Em 28 de junho, aconteceu em São Paulo uma audiência pública no Tribunal Superior do Trabalho (TST), com o tema “A exigência de apresentação de certidão de antecedentes criminais pelos candidatos ao emprego gera dano moral?”.
Divididos em três painéis, nove expositores apresentaram pontos de vista que contribuirão para a formação de convencimento de Ministros do TST para o julgamento de dois processos que envolvem o assunto. As futuras decisões deverão formar precedentes judiciais na área de direito do trabalho, a serem aplicados a demais causas semelhantes.
Pela Defensoria Pública de São Paulo manifestou-se o Defensor Público Rafael Ramia Muneratti, membro do Núcleo de Segunda Instância e Tribunais Superiores da instituição e que coordena seu respectivo escritório em Brasília. A manifestação contou com apoio do Núcleo de Situação Carcerária da Defensoria.

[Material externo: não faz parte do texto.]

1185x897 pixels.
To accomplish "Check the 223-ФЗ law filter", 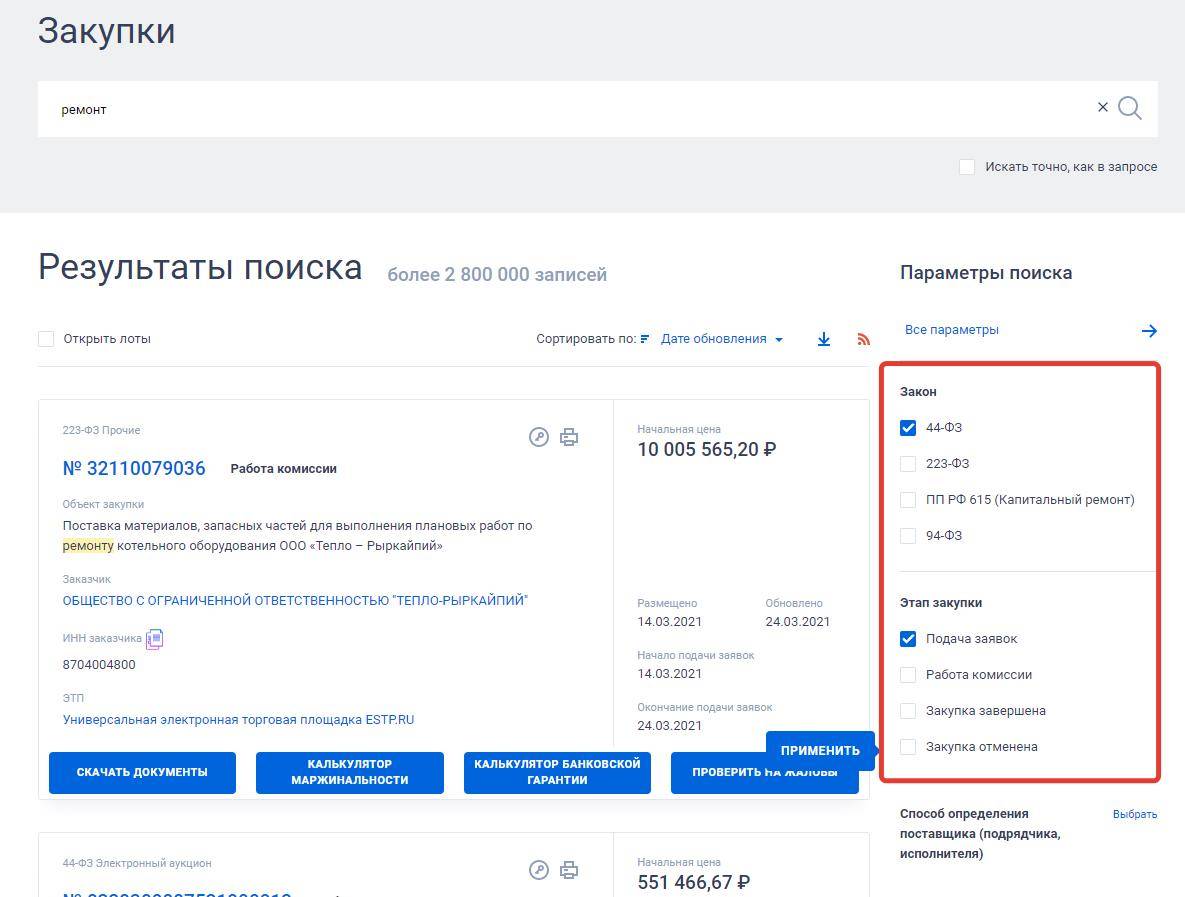I will point(908,464).
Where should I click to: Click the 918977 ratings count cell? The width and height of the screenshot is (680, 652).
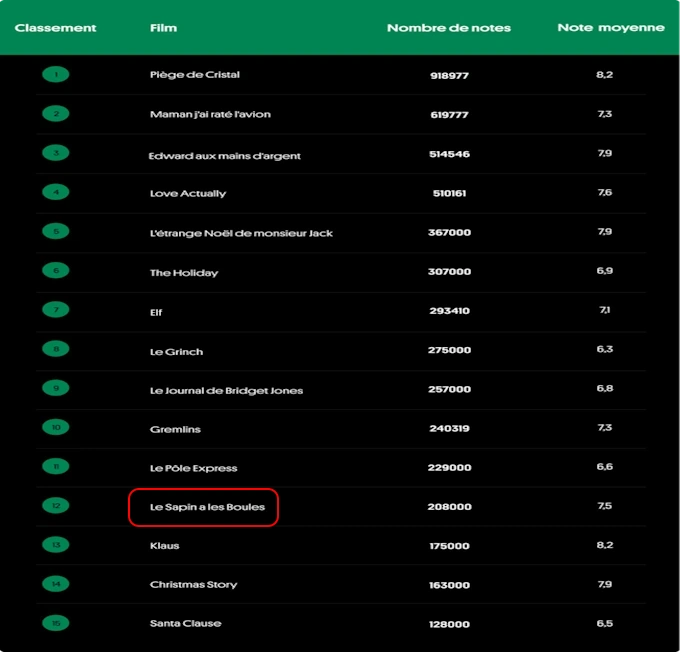point(449,75)
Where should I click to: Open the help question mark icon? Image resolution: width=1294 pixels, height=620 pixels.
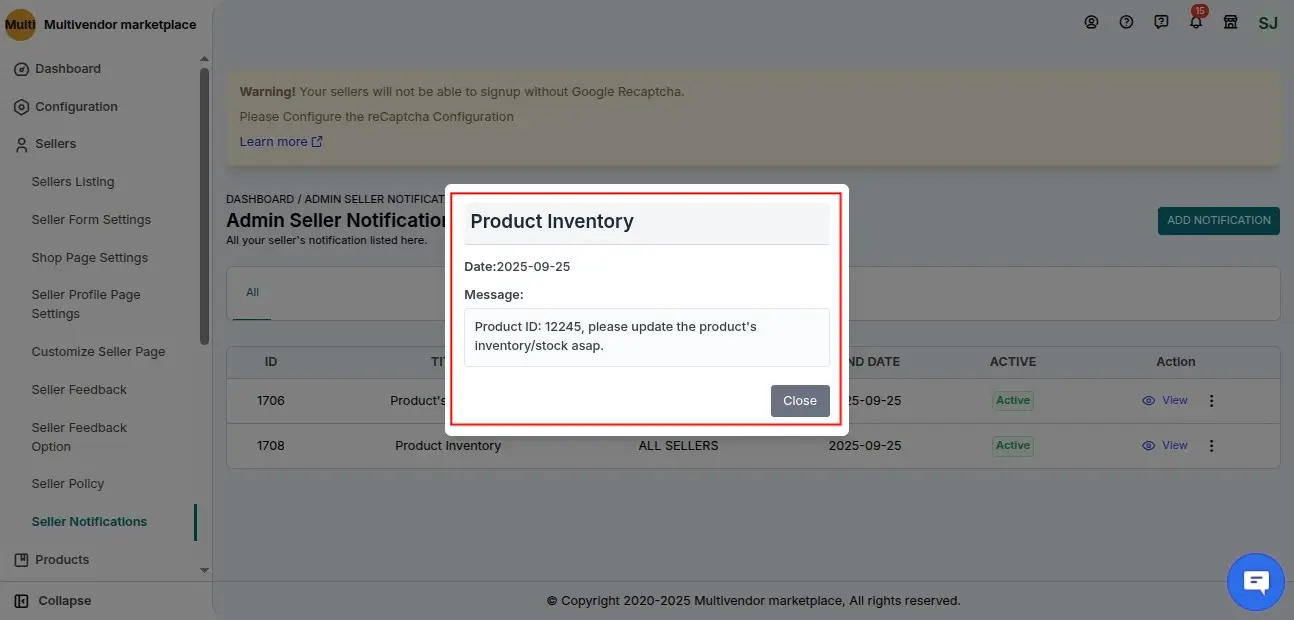(x=1126, y=22)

Muneratti argumentou que a exigência de antecedentes criminais para contratação deve gerar danos morais, pois não é prevista como consequência de qualquer condenação criminal, além de violar os direitos ao esquecimento e à intimidade, tornando perpétua eventual pena imposta. Ele citou uma pesquisa da Pastoral Carcerária, segundo a qual apenas 5 de 177 ex-detentos conseguiram obter emprego formal.
A primeira dificuldade do egresso é obter toda a documentação exigida pelo empregador – muitas vezes perdida enquanto se cumpre a pena –, situação agravada pela exigência da certidão de antecedentes. O problema atinge sobretudo quem ainda cumpre pena em liberdade (em regime aberto ou livramento condicional) ou ainda não conseguiu dinheiro para pagar a multa imposta.
“A exigência de um documento tão sensível dificulta, quando não impossibilita, a obtenção do emprego formal, tornando ainda mais tormentosa a tentativa de inserção social de pessoas egressas. A apresentação de uma certidão positiva leva de imediato o empregador a dizer que o candidato não atende os requisitos necessários”, afirmou o Defensor.
Ele lembrou que o Brasil tem 607 mil pessoas presas e uma superlotação de 161% de seu sistema carcerário. É a quarta maior população carcerária do mundo, e que em 10 anos aumentou 80%. Muneratti ressaltou a importância da obtenção de emprego formal para ex-detentos, inclusive para diminuir índices de reincidência e reduzir a taxa de encarceramento no país.